West Coast Editor
By backing out of development deal with UCB SA for the cancer drug CDP-791, ImClone Systems Inc. gains time and resources to work on its own blocker of vascular endothelial growth factor receptor-2, slated to finish Phase I trials in the first half of this year.
New York-based ImClone said at the time of signing the UCB deal in the summer of 2005 that the firm would decide within about five years whether to go ahead with CDP-791 (which also blocks VEGFR-2) or push IMC-1121B instead. (See BioWorld Today, Aug. 17, 2005.)
Now, ImClone has made its move, based on data from the ongoing Phase I study, which has enrolled 23 patients with advanced cancer. Two have shown partial responses and seven others have had stable disease for at least six months. Investigators reported the most severe adverse events (Grade 3) as anemia, increased blood amylase, headache, hypertension, proteinuria and vomiting.
ImClone still gets a royalty payment on sales of CDP-791, expected to report Phase IIa data from a non-small cell lung cancer trial shortly. Company officials could not be reached, but questions posed to them Tuesday during a conference sponsored in New York by Merrill Lynch suggested that many investors remain more focused on Erbitux.
The compound won approval three years ago for use with irinotecan in epidermal growth factor receptor-expressing, metastatic colorectal cancer patients who are refractory to irinotecan-based chemotherapy, and as a single agent for those intolerant to irinotecan. Last spring, the FDA cleared Erbitux for head and neck cancer, too. (See BioWorld Today, March 3, 2006.)
Earlier this month, ImClone offered Phase III with Erbitux in first-line metastatic colorectal cancer therapy, which met its primary endpoint - important news, given Amgen Inc.'s Vectibix (panitumumab). (See BioWorld Today, Jan. 11, 2007.)
Amgen's drug is the first EGFR inhibitor to show a statistically significant improvement in progression-free survival in patients who have failed standard chemotherapy. The Thousand Oaks, Calif.-based company wants to expand the Vectibix label for use as a second-line therapy and, eventually, first-line. Other EGFR-targeting cancer drugs include Tarceva (erlotinib, Genentech Inc. and OSI Pharmaceuticals Inc.) and Iressa (gefitinib, AstraZeneca plc), both for NSCLC.
Not so long ago, observers often likened an Erbitux/Iressa comparison to a Pepsi/Coke match, but that's starting to change, said Michael Bailey, vice president of commercial operations for ImClone.
"We've got to wait and see what the data show, but we believe the internal consistency, the repeated positive data we've seen with Erbitux, is starting to be clearly differentiated," he told attendees at the Merrill Lynch conference.
IMC-1121B did get a mention, though, and recent research backs its potential. Results from some experiments show that attacking neither VEGFR1 nor VEGFR2 by itself stops tumor growth, blocking them together could get the job done. (See BioWorld Today, Dec. 13, 2006.)
ImClone officials stressed multiple approaches and multiple product candidates, lined up in the historically troubled company's often-overlooked pipeline. With a raft of drugs, the firm is "bursting out of Phase I now," said Eric Rowinsky, chief medical officer.

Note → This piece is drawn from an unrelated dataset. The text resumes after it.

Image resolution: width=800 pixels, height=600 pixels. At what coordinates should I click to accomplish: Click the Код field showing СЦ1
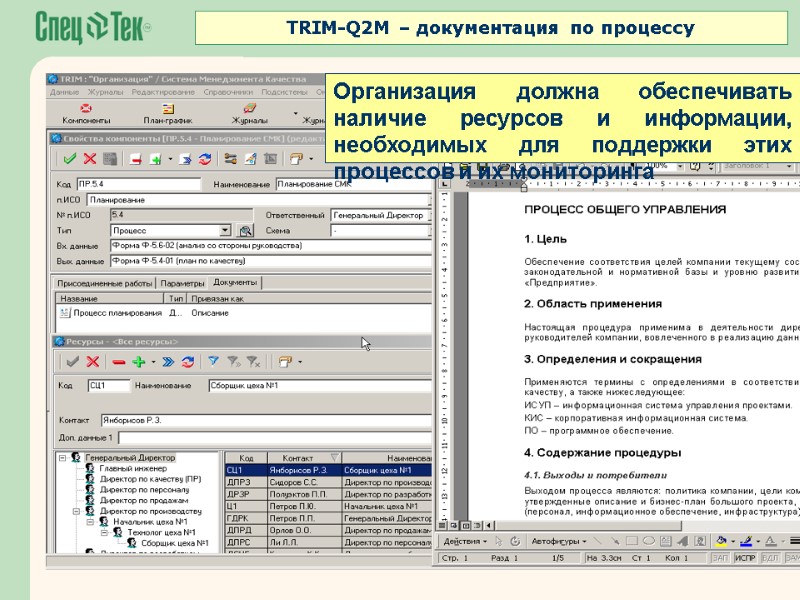tap(110, 384)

"We're really gunning forward," he said. "We're not testing the waters with small Phase II studies when we know we already have proof of principle. It's hard to give time lines, but that's basically where we stand."
Rowinsky also responded to a question about the ongoing, 760-patient trial with Erbitux against pancreatic cancer, for which ImClone hopes to lock the database at the end of this quarter or the start of next. "We think we're almost there," he said.
"There aren't too many creative designs for a first line study" in that notoriously challenging indication, Rowinsky noted. Survival is the endpoint, since "really no other endpoint in pancreatic cancer [is] meaningful, because of the expectations in this terrible disease," he said, and "expectations should be great" if the tumors respond like colorectal cancer, but this has yet to be proven.
The Merrill Lynch conference runs through Thursday. ImClone's stock (NASDAQ:IMCL) closed Tuesday at $29.27, down 21 cents.